Greg points out that, in discussing such cases, I could invoke the proper/actual domain distinction. Indeed, in earlier work, I used similar cases to introduce this very distinction. I could also have invoked error management theory. In the present context however, I don’t see how these notions would have been particularly relevant.
On the other hand, I agree with Greg that my use of “malfunction” (as when I write “in being activated by orchid mimicry, the male wasps’ female detector malfunctions”) may be misleading. The wasp's reaction result from its mechanisms functioning as they should, but in a situation where, by doing so, these mechanisms not only fail to fulfil their function, but may even marginally compromise it. Given the ambiguity between "function” in the sense of functioning, and “function” in the sense of the effect that has caused the mechanism to evolve, I should have been more careful in my formulation.
Greg also asks whether there is something wrong with the concept of dishonest signalling? Certainly not. But when an organism mimics a signal it is not even equipped to use in a normal and honest way, then it is not clear that this mimicry of a specific signal is an instance of the same signal. Does for instance a parrot producing the sound[ aɪmˈhæpi ] really produce an instance of the English sentence “I’m happy”? Even if we made the terminological decision to answer yes and to call the mimic of a signal an instance of this signal, this mimic version of the signal is asymmetrically dependent on normal instance of the signal, and would not have the same function (in the evolutionary sense of function). This is why I find it more perspicuous not to call such a mimic of a signal an instance of it.
Mo raises a question similar to Greg’s and I will answer it in the same spirit. Pareidolia (as when seeing a face in a cloud) is the output of a mechanism of perception that functions well processing an input that meets its input conditions, hence belong to the actual domain of the mechanism, but that doesn’t belong to its proper domain (hey, Greg was right, the proper/actual domain distinction can be relevant in this context after all!).
Pareidolia and the cases of over-attribution of agency that Mo also mentions are not what makes the mechanism that produces them adaptive; they are not instances of the mechanism performing its function.

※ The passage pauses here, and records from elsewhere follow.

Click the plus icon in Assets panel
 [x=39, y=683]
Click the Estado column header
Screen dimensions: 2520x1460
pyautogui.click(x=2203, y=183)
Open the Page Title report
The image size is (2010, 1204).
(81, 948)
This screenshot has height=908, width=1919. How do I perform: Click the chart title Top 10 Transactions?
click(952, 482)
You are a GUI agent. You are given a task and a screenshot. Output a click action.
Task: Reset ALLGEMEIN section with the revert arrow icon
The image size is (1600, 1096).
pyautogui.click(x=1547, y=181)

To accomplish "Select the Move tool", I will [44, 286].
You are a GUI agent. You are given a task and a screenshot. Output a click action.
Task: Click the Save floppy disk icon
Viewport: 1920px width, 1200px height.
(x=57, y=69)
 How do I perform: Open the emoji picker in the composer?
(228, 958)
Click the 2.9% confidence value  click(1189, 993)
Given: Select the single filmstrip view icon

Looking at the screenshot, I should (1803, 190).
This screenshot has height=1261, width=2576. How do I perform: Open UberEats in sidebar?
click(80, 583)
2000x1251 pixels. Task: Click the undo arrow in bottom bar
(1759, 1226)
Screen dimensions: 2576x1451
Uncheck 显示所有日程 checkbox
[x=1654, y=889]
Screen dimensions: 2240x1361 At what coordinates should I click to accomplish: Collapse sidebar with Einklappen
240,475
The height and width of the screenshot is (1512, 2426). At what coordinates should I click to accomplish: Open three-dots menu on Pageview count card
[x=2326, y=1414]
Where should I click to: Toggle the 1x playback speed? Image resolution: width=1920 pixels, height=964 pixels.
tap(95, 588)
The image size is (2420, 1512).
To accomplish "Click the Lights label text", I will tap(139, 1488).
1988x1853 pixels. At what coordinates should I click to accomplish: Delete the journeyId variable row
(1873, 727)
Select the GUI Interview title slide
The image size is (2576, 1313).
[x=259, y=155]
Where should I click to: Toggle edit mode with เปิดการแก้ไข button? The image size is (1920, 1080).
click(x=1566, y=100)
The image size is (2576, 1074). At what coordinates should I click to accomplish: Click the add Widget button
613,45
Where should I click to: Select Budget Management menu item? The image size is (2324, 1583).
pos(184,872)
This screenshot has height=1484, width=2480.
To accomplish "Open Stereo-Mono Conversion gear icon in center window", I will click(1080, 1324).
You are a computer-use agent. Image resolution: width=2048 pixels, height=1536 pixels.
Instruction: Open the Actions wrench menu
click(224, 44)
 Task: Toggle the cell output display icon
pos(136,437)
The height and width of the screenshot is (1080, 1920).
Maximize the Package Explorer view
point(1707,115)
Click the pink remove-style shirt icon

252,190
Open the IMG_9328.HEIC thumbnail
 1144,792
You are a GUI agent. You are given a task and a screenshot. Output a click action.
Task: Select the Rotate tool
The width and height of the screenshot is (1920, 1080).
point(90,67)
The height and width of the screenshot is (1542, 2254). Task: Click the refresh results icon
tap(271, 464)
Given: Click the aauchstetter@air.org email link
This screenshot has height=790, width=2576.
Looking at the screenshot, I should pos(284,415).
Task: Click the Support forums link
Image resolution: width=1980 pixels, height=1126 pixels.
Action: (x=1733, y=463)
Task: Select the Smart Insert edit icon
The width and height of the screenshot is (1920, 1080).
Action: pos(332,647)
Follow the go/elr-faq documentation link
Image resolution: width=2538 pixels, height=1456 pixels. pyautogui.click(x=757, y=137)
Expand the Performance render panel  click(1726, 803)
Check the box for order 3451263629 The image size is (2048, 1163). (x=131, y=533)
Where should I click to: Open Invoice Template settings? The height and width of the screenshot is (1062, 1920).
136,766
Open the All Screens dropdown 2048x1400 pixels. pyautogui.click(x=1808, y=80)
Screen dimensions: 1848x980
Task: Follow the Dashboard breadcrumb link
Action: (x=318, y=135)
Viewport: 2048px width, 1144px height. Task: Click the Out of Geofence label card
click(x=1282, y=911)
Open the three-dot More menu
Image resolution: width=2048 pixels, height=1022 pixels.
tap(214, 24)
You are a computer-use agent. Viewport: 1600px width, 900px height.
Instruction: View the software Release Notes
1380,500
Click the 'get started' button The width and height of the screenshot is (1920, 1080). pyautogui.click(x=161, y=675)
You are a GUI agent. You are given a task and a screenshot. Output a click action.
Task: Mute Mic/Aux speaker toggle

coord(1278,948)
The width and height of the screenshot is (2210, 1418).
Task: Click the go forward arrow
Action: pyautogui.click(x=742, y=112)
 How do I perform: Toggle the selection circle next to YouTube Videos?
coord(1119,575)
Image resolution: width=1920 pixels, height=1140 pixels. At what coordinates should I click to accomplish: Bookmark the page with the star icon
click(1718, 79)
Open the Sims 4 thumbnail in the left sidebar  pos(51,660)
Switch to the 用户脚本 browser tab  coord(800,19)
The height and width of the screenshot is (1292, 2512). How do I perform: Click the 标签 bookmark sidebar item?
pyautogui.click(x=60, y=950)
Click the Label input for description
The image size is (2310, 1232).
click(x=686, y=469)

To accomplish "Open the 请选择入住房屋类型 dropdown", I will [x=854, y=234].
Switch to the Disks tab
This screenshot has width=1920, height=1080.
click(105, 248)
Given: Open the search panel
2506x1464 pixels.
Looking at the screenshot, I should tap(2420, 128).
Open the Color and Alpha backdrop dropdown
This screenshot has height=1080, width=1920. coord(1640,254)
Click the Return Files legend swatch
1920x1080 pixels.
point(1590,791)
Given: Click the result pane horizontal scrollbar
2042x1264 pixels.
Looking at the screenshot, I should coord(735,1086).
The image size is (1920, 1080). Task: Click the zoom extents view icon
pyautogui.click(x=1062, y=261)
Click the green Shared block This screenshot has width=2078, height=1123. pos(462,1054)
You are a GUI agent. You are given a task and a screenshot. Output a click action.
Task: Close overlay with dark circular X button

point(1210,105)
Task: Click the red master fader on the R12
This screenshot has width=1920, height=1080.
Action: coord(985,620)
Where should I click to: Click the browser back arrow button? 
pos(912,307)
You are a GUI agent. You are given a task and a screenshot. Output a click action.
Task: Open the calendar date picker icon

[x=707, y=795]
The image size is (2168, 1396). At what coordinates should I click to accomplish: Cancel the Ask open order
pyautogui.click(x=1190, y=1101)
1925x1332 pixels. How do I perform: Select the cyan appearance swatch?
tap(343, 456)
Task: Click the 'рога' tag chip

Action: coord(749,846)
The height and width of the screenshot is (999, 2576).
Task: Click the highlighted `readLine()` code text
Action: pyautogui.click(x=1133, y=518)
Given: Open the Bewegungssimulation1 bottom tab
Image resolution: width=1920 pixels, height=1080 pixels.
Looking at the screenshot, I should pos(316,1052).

When Mo then asks, “Do you really want signaling to exclude exactly the specific case where the signal is a specifically adapted cue to cause this sense of a “malfunction” in another species?”, he actually begs the question of whether the mimic of the signal is really an instance of the signal. And as I said, even if you decide to call it a signal, then this is a signal that has a function quite different from that of the normal signal it mimics. Within a species, on the other hand, an animal using in a deceptive fashion a signal it already has in its repertoire and that it would normally use honestly is definitely using this very signal. Again, what makes the dishonesty work is that is asymmetrically dependent on the normal, honest use of the signal.